Message Sequence
My application needs to send a huge amount of data to another process, more than may fit in a single message. Or, my application has made a request whose reply contains too much data for a single message.
How can messaging transmit an arbitrarily large amount of data?
It’s nice to think that messages can be arbitrarily large, but there are practical limits to how much data a single message can hold. Some messaging implementations place an absolute limit on how big a message can be. Other implementations allow messages to get quite big, but large messages nevertheless hurt performance. Even if the messaging implementation allows large messages, the message producer or consumer may place a limit on the amount of data it can process at once.

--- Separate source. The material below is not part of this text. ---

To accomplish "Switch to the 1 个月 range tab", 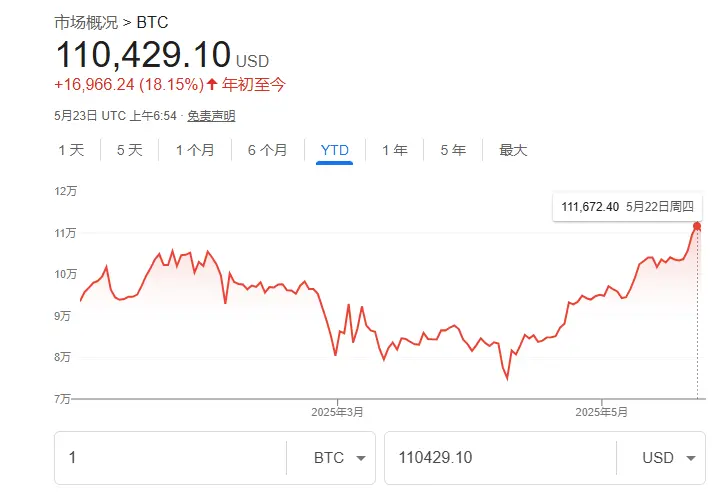I will 195,150.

For example, many COBOL-based and mainframe-based systems will consume or produce data only in 32 Kb chunks.
So, how do you get around this? One approach is to limit your application so it never needs to transfer more data than the messaging layer can store in a single message. This is an arbitrary limit, though, which can prevent your application from producing the desired functionality. If the large amount of data is the result of a request, the caller could issue multiple requests, one for each result chunk, but that increases network traffic and assumes the caller even knows how many result chunks will be needed. The receiver could listen for data chunks until there are no more (but how does it know there aren’t any more?) and then try to figure out how to reassemble the chunks into the original, large piece of data, but that would be error-prone.
Inspiration comes from the way a mail order company sometimes ships an order in multiple boxes. If there are three boxes, the shipper marks them as “1 of 3,” “2 of 3,” and “3 of 3,” so the receiver knows which ones he has received and whether he has received all of them. The trick is to apply the same technique to messaging.
Figure 5.10 Whenever a large set of data needs to be broken into message-size chunks, send the data as a Message Sequence and mark each message with sequence identification fields.
The three Message Sequence identification fields are as follows.
- Sequence identifier—Distinguishes this cluster of messages from others.
- Position identifier—Uniquely identifies and sequentially orders each message in a sequence.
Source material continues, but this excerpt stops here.